**Selected text**
The missing component is often fun. When you look at ROI we often forget to look at the ROIOE — the return on investment of engagement. It never is just about the money. It is also about what you make, about doing good in addition to doing well. And it is also very much about the experience, about the joy you make in making what you make. The experience we remember is what allows us to do it again — or stops us from proceeding another time. Isn’t it time we started to program more fun into our P&Ls?
It is an incredible feeling to be responsible — to any degree — for a work of art. Think of it, you know you have made the world a better place. You improved our mindscape. And the chances are that thing, the art you helped bring into being, will never go away. It’s going to be discovered again and again by those that need it most. A friend once told me that you haven’t lived if someone hasn’t written a song for or about you. I want us all to sing those songs and I want them to be about what we have all done together. They are songs of victory and love, triumph and courage. And they are most fun when we all do more than just hum along.

**Given exercise 1**
Answer these questions about the passage on fun and engagement:
(a) What does ROIOE stand for?
(b) According to what a friend once said, what has to happen for you to have lived?
(c) What four things are the songs said to be songs of?
**Given exercise 2**
Retype the listing from the line with "At what coordinates" through the last line of the listing, leaving the pictures out.
The listing has no connection to the passage above.

[Word and element locating data]
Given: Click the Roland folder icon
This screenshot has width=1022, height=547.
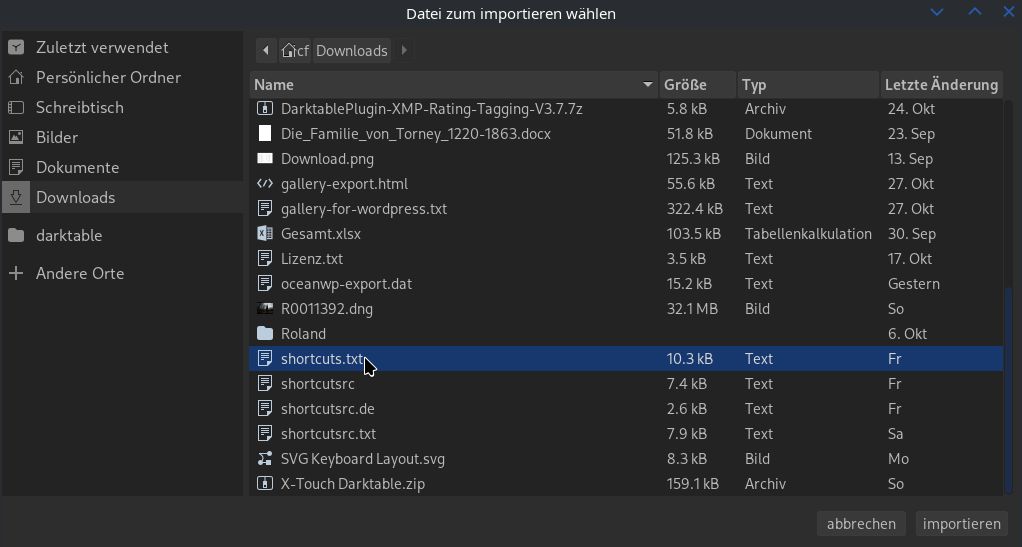Looking at the screenshot, I should [265, 334].
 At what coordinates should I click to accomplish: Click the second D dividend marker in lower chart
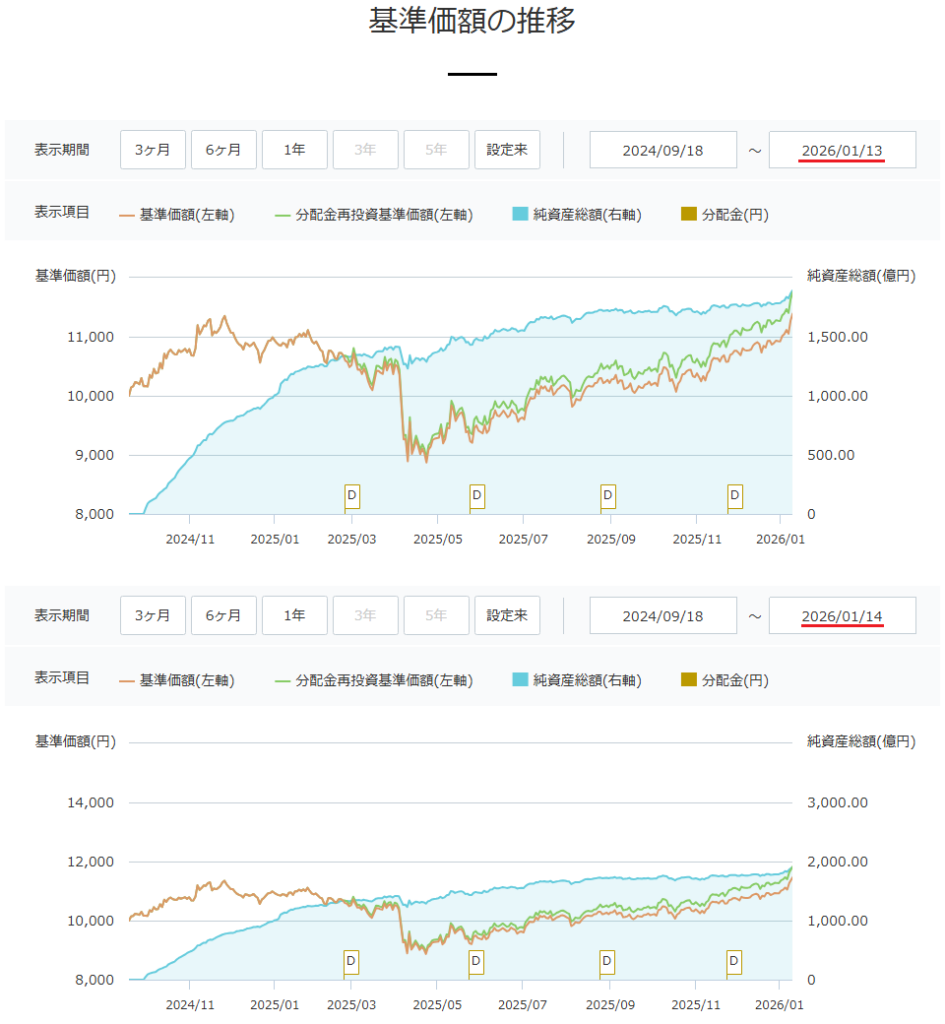(477, 961)
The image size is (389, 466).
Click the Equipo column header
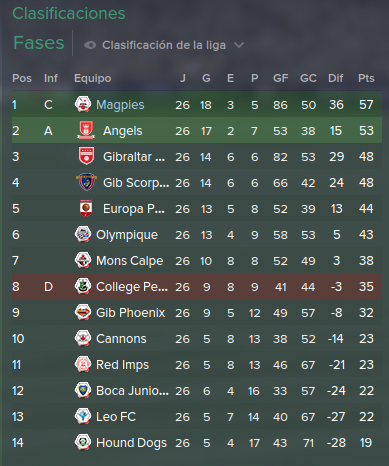coord(93,78)
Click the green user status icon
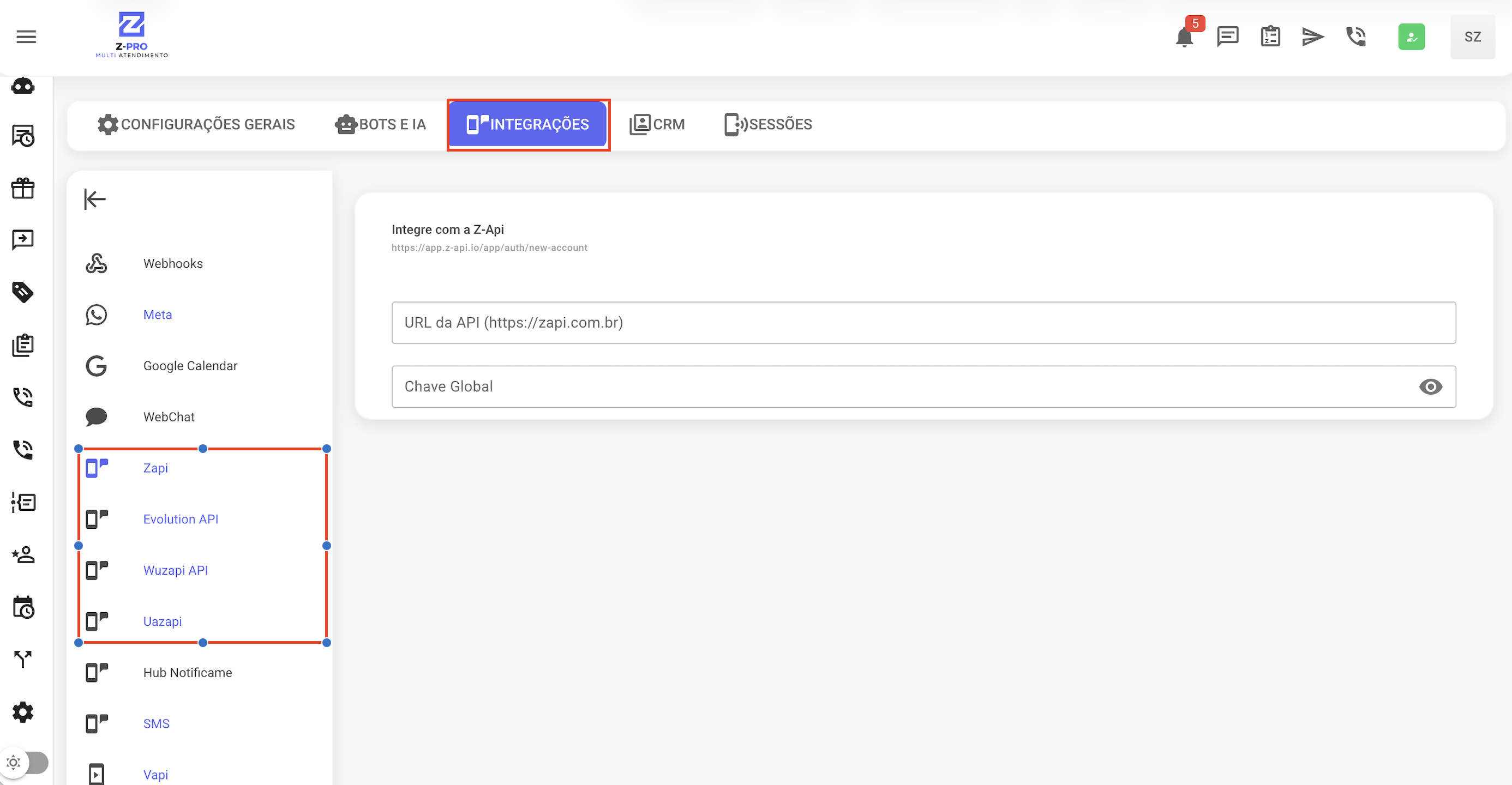Viewport: 1512px width, 785px height. [x=1411, y=37]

**Correct output 1**
(a) The return on investment of engagement.
(b) Someone has to write a song for or about you.
(c) Victory, love, triumph and courage.

**Correct output 2**
 At what coordinates should I click to accomplish: Click the second D dividend marker in lower chart
(477, 961)
The image size is (389, 466).
Click the Equipo column header
coord(93,78)
Click the green user status icon
Viewport: 1512px width, 785px height. [x=1411, y=37]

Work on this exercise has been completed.